--- BEGIN Excerpted data ---

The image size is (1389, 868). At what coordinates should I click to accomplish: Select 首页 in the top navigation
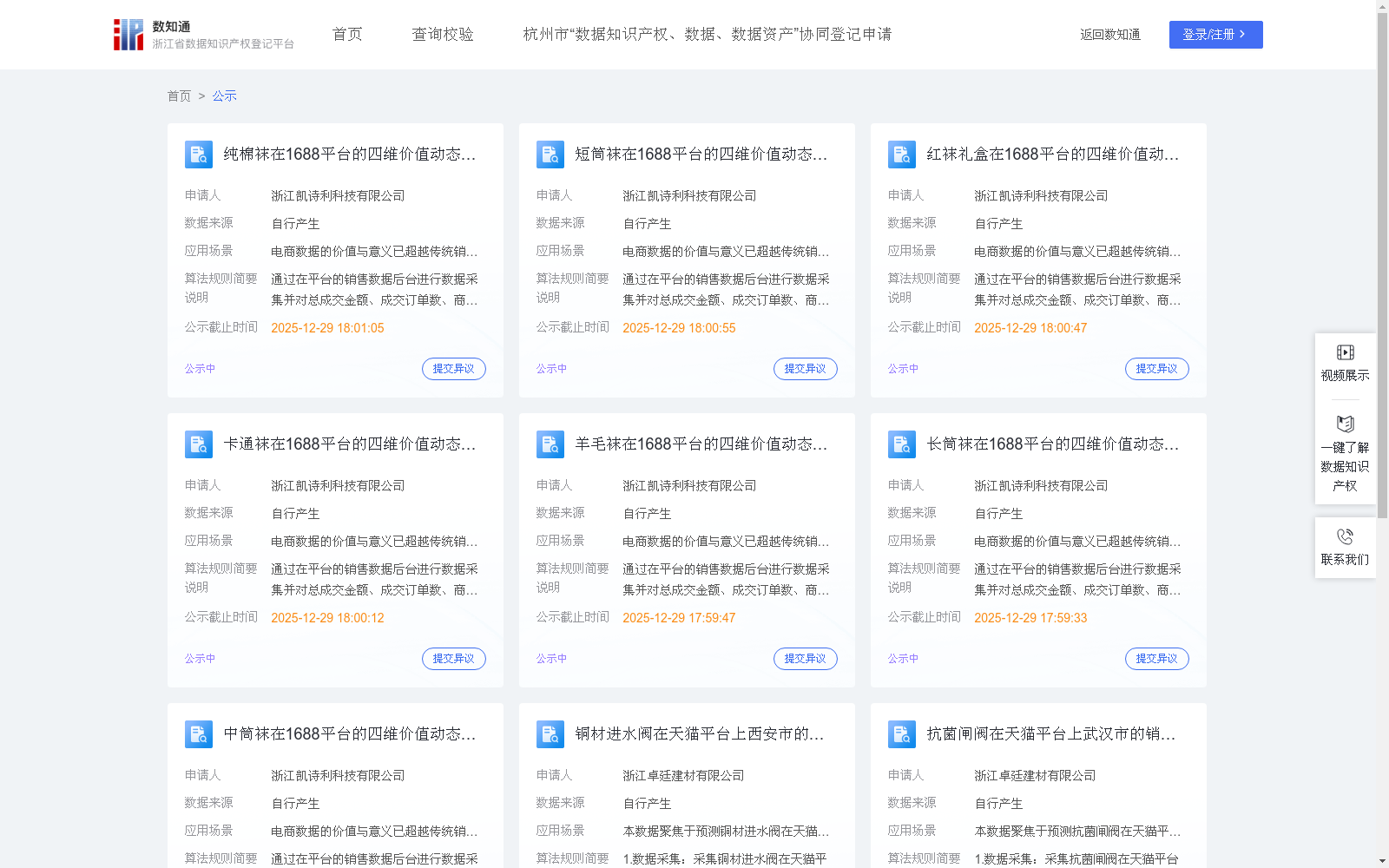click(x=346, y=34)
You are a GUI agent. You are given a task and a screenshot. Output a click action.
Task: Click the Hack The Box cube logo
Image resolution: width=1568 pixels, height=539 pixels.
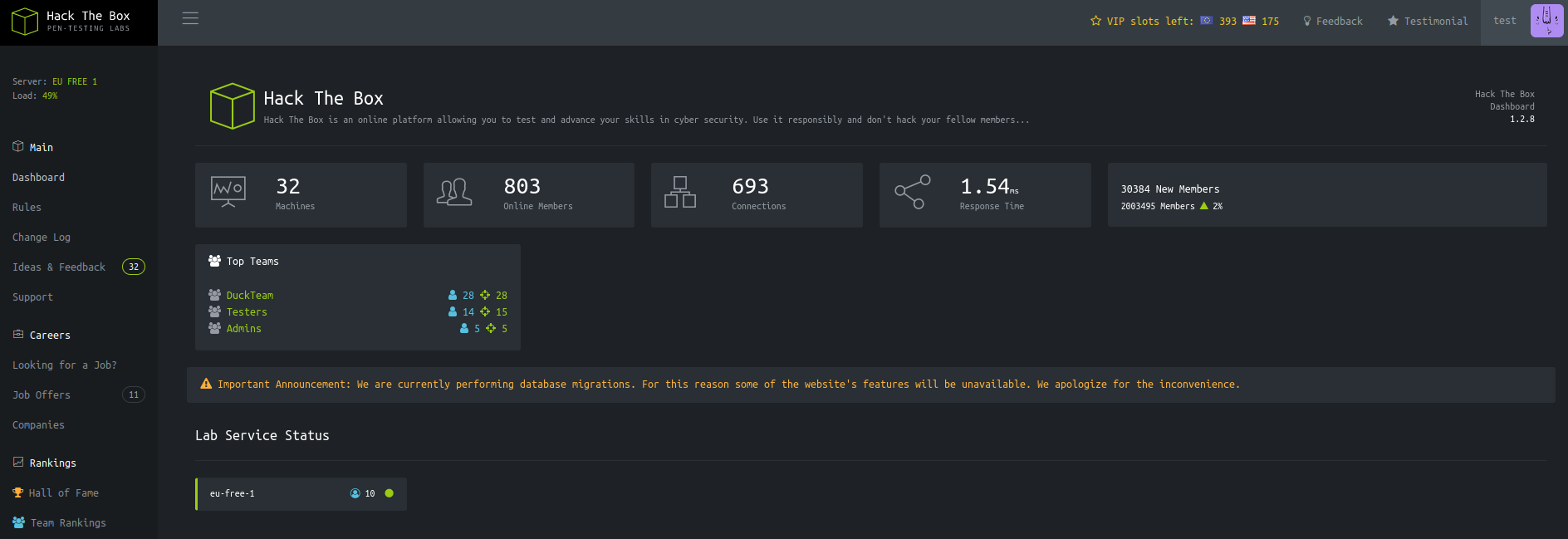[x=25, y=22]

--- END Excerpted data ---

=== What you should do ===
Copy every line of the rows above word for word, leaving out the pictures.

=== Solution ===
The image size is (1389, 868). At what coordinates should I click to accomplish: Select 首页 in the top navigation
click(x=346, y=34)
You are a GUI agent. You are given a task and a screenshot. Output a click action.
Task: Click the Hack The Box cube logo
Image resolution: width=1568 pixels, height=539 pixels.
[x=25, y=22]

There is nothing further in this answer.